Problem to solve: Rewrite all of the records below with "status bar" swapped for "toolbar" and nothing else changed. Leave the pictures out of your answer.

Provided material:

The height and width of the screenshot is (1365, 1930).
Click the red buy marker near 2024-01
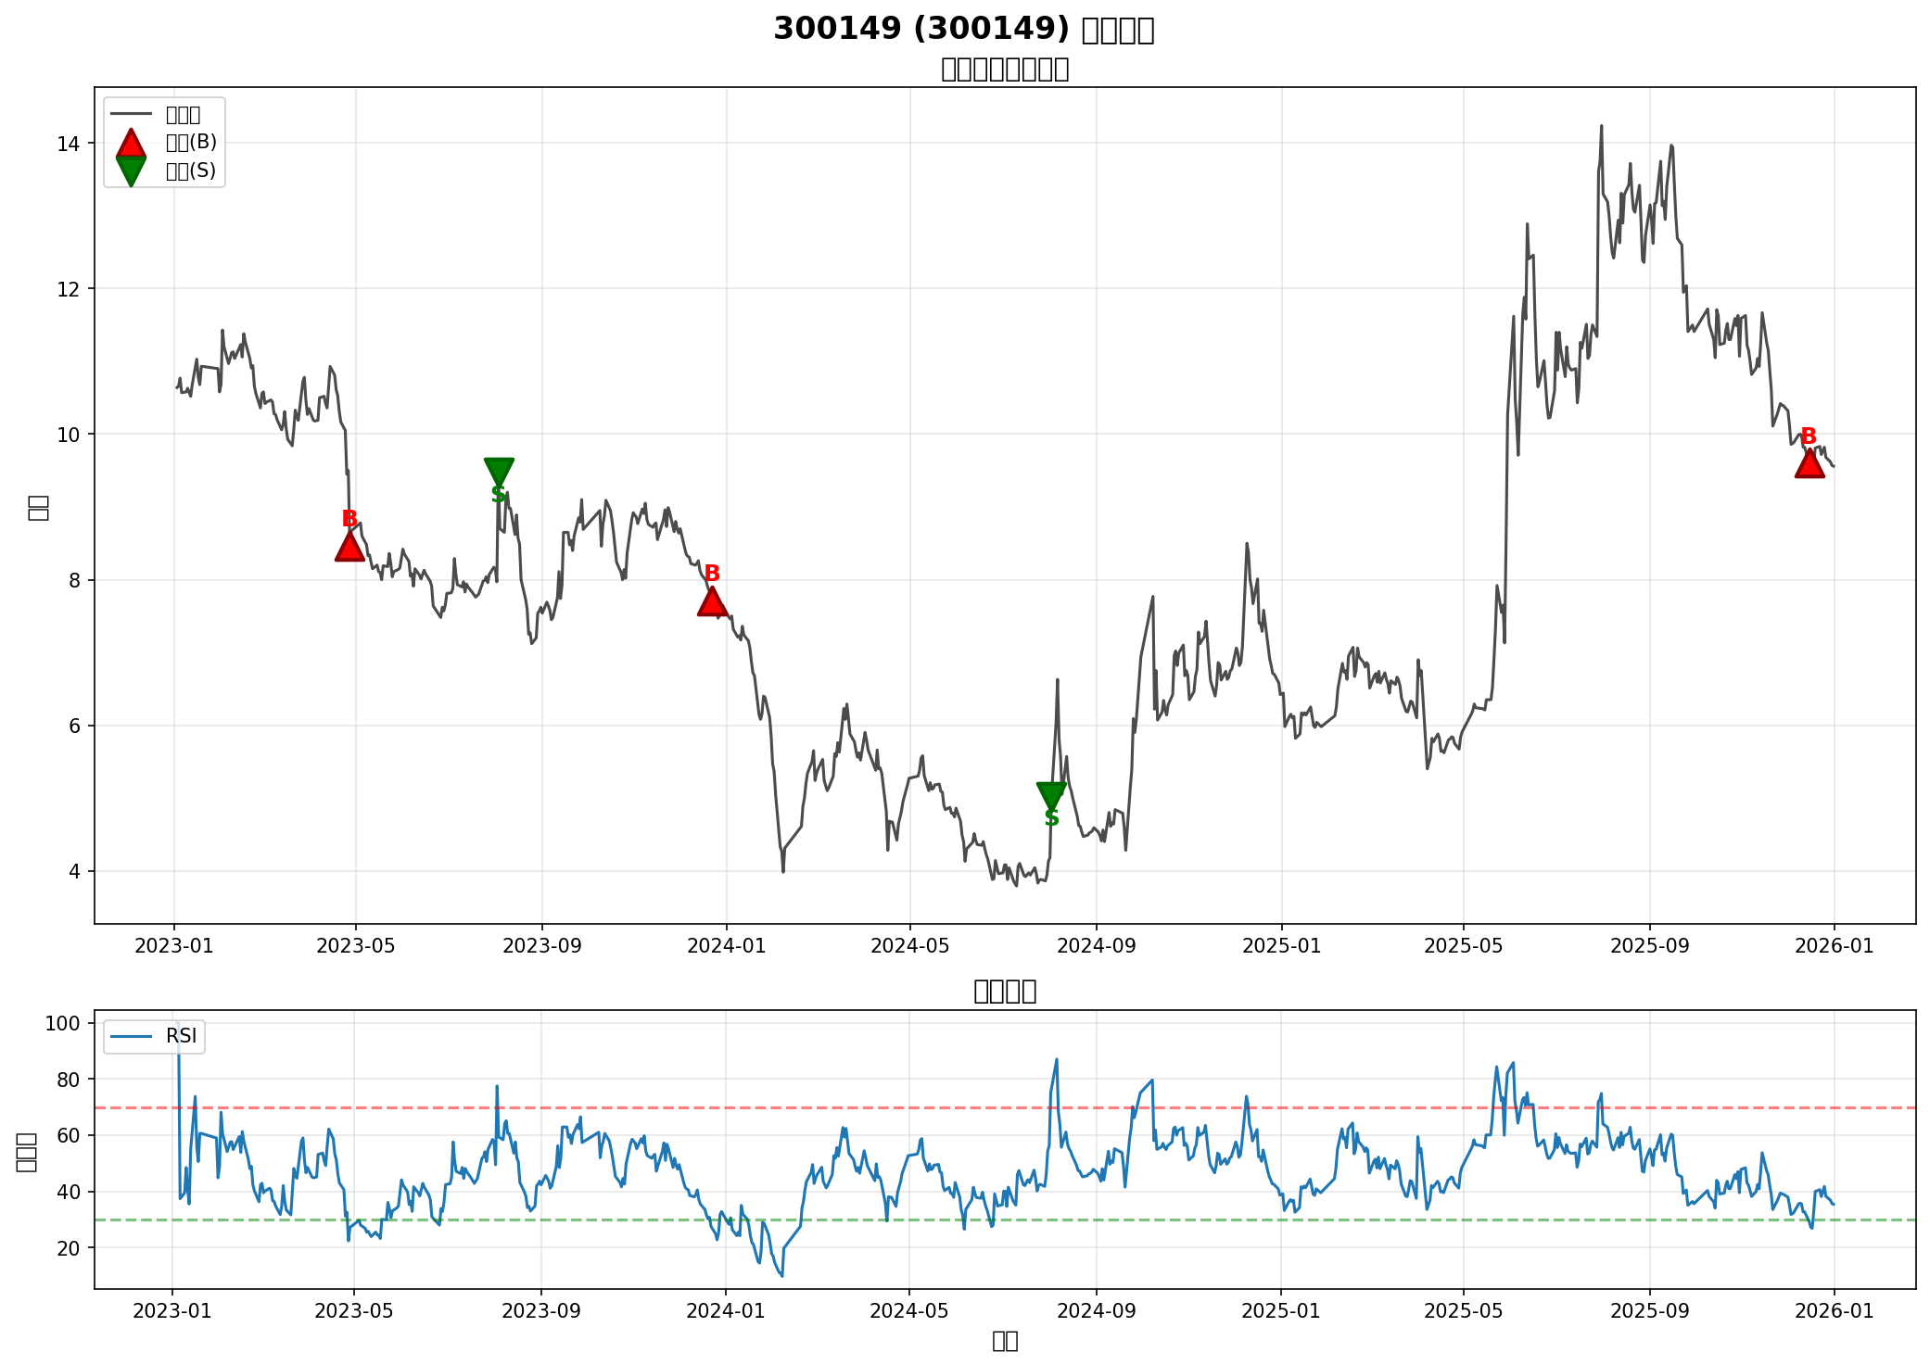click(x=712, y=602)
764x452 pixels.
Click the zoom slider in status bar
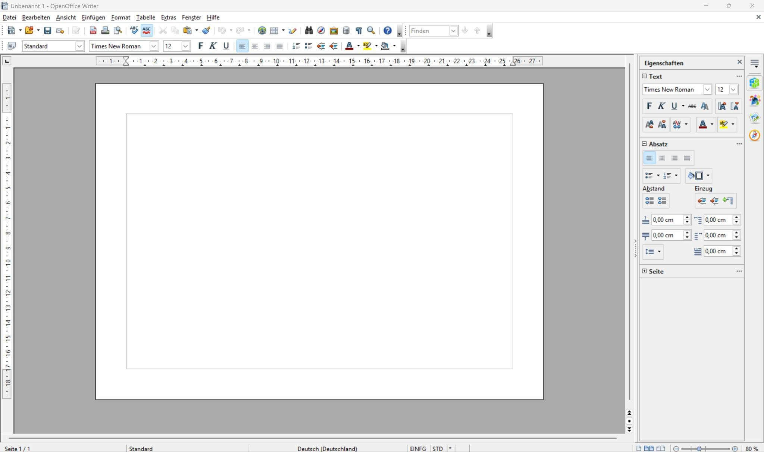pyautogui.click(x=699, y=449)
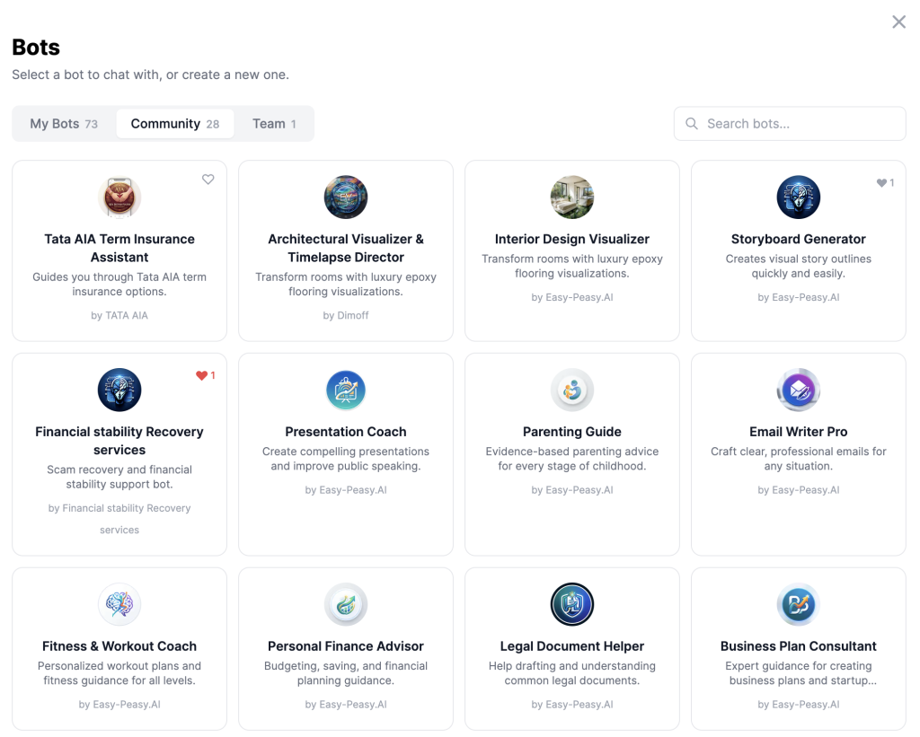Click the Fitness & Workout Coach brain icon

pos(119,604)
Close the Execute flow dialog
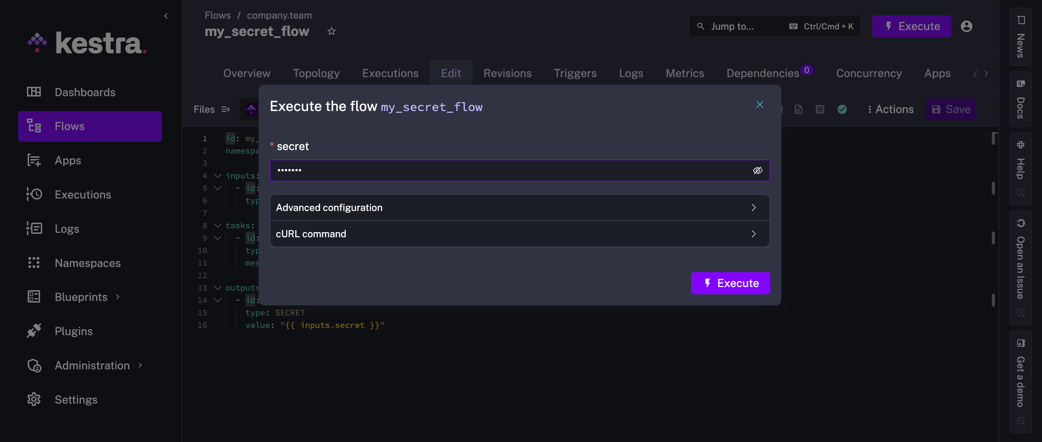The width and height of the screenshot is (1042, 442). click(760, 104)
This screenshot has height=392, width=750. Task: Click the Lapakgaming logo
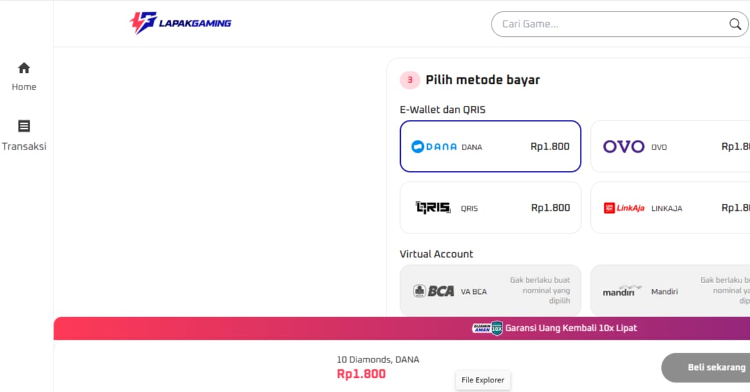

Output:
The height and width of the screenshot is (1365, 1930).
Click the red buy marker near 2024-01
click(x=712, y=602)
764x452 pixels.
Click the zoom slider in toolbar
pyautogui.click(x=699, y=449)
Click the Fitness & Workout Coach brain icon

pos(119,604)
Close the Execute flow dialog
The width and height of the screenshot is (1042, 442). click(760, 104)
This screenshot has height=392, width=750. Task: Click the Lapakgaming logo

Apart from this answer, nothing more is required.